Jonah Goldberg, one of my favorite writers posted this on The Corner @ NRO, answering this question:

What is the difference between the anti-ideology stance of the pragmatic left and the “practical” right?

This is interesting to me, and Jonah’s answer is interesting if you follow the political and intellectual history of the 20th century.

Regardless, I would say the differences between the right’s anti-ideologism (what an awful word!) and the left’s are pretty profound. As I’ve been shouting around here for a very long time, Dewey’s pragmatism was not non-ideological. It was in fact profoundly ideological. The great con of the Pragmatic progressives is that they claimed they were opposed to ideology when in fact they were seeking to replace the dominant laissez-faire ideology with their own collectivist one. They claimed they merely cared about “what works” but that was, quite simply, a huge lie (or, to be more charitable, a massive example of self-delusion).

The core of the Deweyan position was the individual, or a few dedicated experts working closely together, could have all the knowledge they’d ever need to run vast swaths of society. Indeed, these experts would know better how to run things from some far away command center than would the individuals on the ground. The fact that the experts didn’t have a personal stake in their decisions was supposed to be a sign they were more qualified to make important decisions, rather than less qualified. Centralized economic planning? No problem! Just trim away the fat of ideological thinking and let the wonks collect their data and apply their knowledge and everything will work out fine.
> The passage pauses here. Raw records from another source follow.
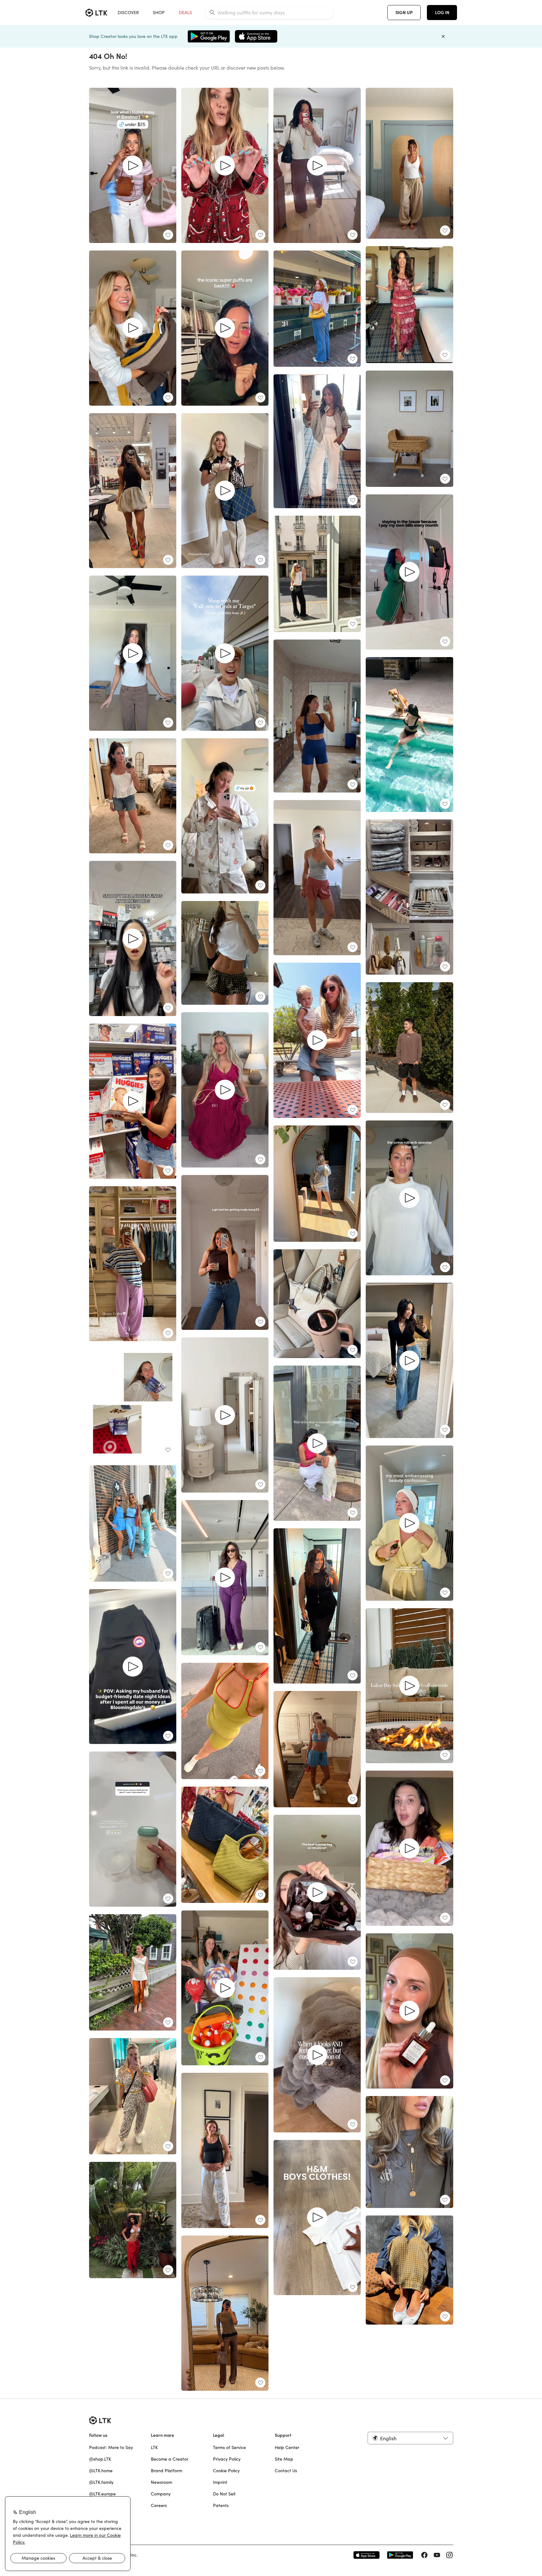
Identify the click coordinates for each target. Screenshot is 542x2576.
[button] (410, 2438)
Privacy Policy (227, 2459)
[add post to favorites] (168, 235)
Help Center (287, 2447)
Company (161, 2494)
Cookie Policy (226, 2470)
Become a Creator (169, 2459)
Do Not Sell (224, 2494)
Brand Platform (166, 2470)
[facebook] (424, 2555)
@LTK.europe (102, 2494)
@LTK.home (101, 2470)
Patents (221, 2505)
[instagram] (449, 2555)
The right’s anti-ideologism is entirely different. Whether you want to call it Burkean or Hayekian, the basic idea is that experts can never have enough knowledge to successfully plan societies, save in the crudest and (hopefully) most temporary ways (such as during war mobilization or natural disasters). It’s not merely a question of whether people can be smart enough, it’s that they can never know enough. The accumulated wisdom in institutions, rules, traditions, customs is much greater and more complex than anything a single person or small group of persons can comprehend, never mind master. Von Mises and Hayek demonstrated this point numerous times when it came to things like pricing. Prices seem very simple, but are astoundingly complex. Soviet planners certainly had the brainpower to set prices, and they had plenty of data. And, as an added bonus,  they had the ability  to imprison or kill people if they didn’t play along. And yet, they were still very, very bad at setting prices.

In short anti-ideological conservatives like Kirk put their faith in the ability of society to take care of itself. Meanwhile, capital P pragmatists like Dewey had contempt for any society left on autopilot. The Deweyans believed in “mastery” over mere “drift.” Mastery, in turn,  requires “experimentation” as Dewey (and FDR put it) which means letting social engineers experiment with the lives and livelihoods of citizens.

The conservative position may have its flaws and force us to, in Burke’s words, “bear with infirmities until they fester into crimes.” But it is a position of true humility. The Deweyan view is one of astounding arrogance. Indeed, it holds that  it’s okay for social engineers to commit the occasional experimental crime in the name of ameliorating some trivial  infirmity. (emphasis mine)

It’s a little lengthy and heavy on the intellectual-historical references (one can safely replace “progressive” – or given the modern politcal context, just “liberal” – for “Deweyan”), but this is a succinct explanation one of the core reasons (there are probably 3-4) that I think a libertarian-leaning, conservative political philosophy is a best-fit for gospel lenses.  Of course, by the light of the gospel it is just as wayward to “put [your] faith in the ability of society to take care of itself” as it is to arrogantly “believe in mastery”, but like Jonah says, the former is a position of humility.  It is far easier to translate a “faith in society to take care of itself” into a faith in the sovereign God of the universe.  There are certainly legitimate criticisms that that gospel can make of the Burkean/Hayekian political tradition, but it leaves the most room for correction and the most room for community.  Like I said….best fit.

Comments welcome.  I plan to expound on this point in coming posts.  I’ve been meaning to write about this, but I keep ending up with an effort to write a super-almost-book-essay.  Blurting it out in piecemeal fashion would probably work better anyway.